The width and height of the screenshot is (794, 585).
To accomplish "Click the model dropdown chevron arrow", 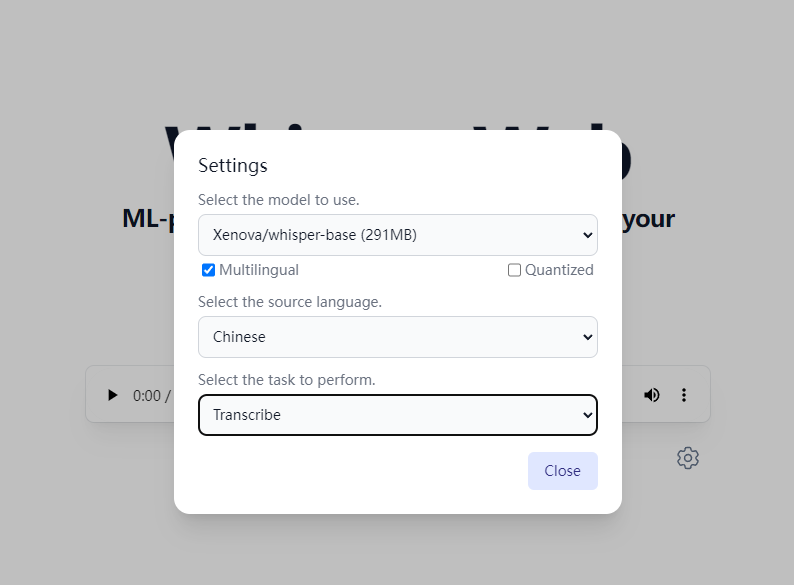I will pos(587,235).
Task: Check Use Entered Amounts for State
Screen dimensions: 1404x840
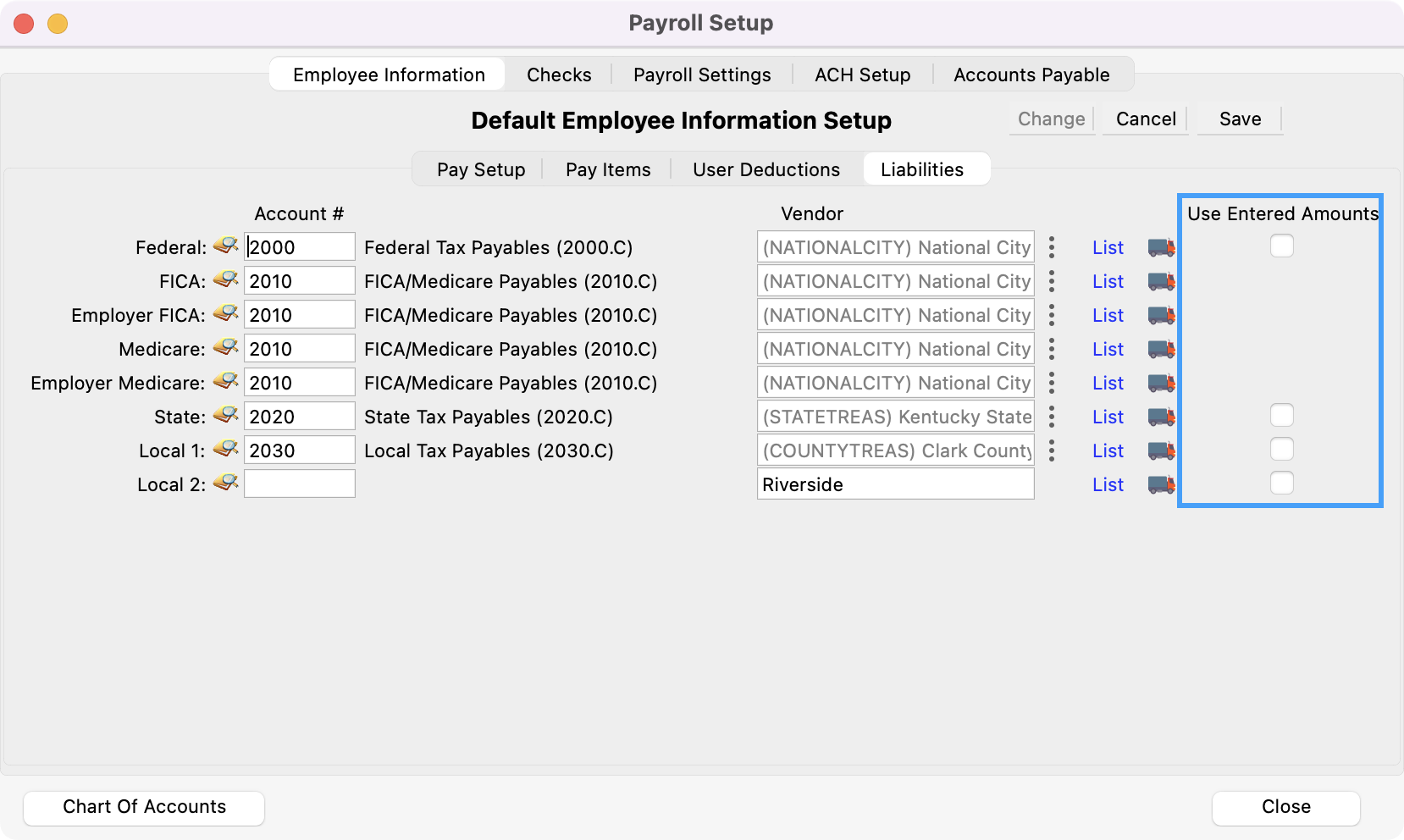Action: 1281,416
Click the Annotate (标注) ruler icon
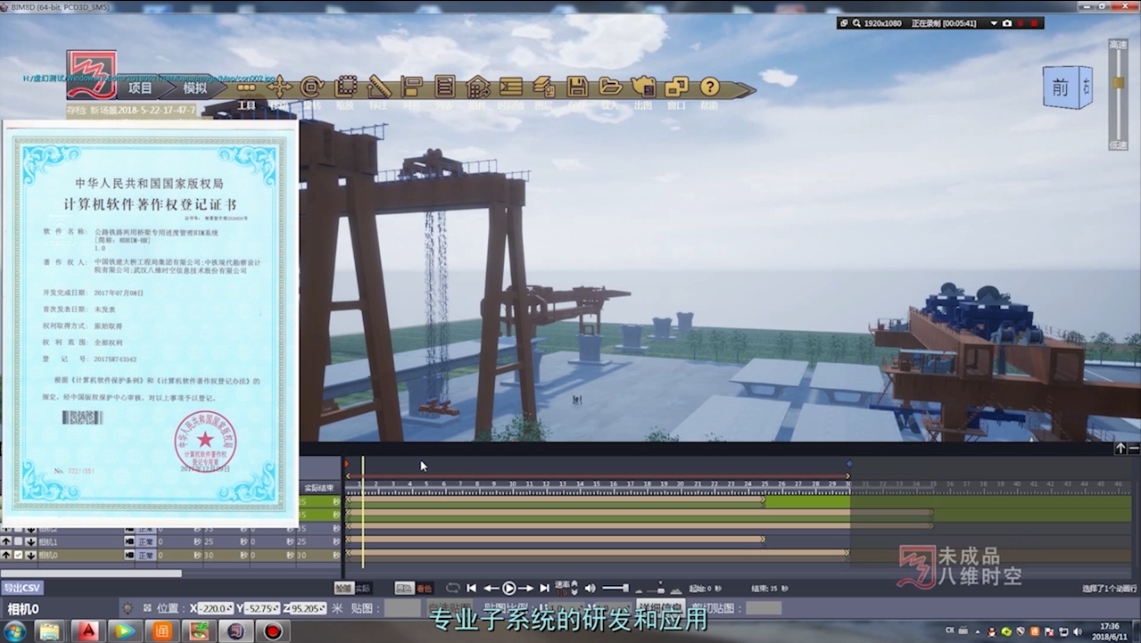This screenshot has height=643, width=1141. click(379, 87)
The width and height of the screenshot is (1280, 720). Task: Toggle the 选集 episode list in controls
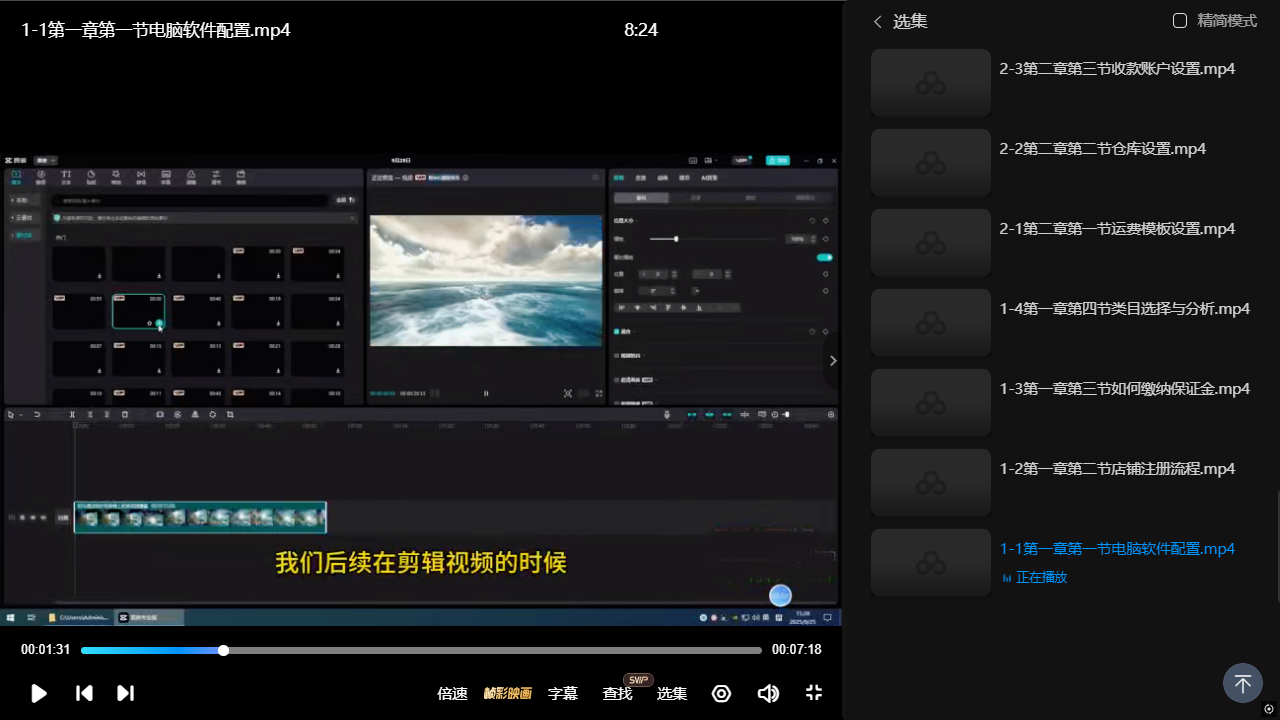(671, 693)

_The exercise_: Lay out the items from the line with "Task: Check Use Entered Amounts for State" through the end of the items as a Markdown table with the columns No. and Line, putting a row number in No. and the line itself in Line and skipping any blank lines. Leave the pictures out.

_Exercise solution_:
| No. | Line |
|---|---|
| 1 | Task: Check Use Entered Amounts for State |
| 2 | Screen dimensions: 1404x840 |
| 3 | Action: 1281,416 |
| 4 | Click the Annotate (标注) ruler icon |
| 5 | This screenshot has height=643, width=1141. click(379, 87) |
| 6 | The width and height of the screenshot is (1280, 720). Task: Toggle the 选集 episode list in controls |
| 7 | (671, 693) |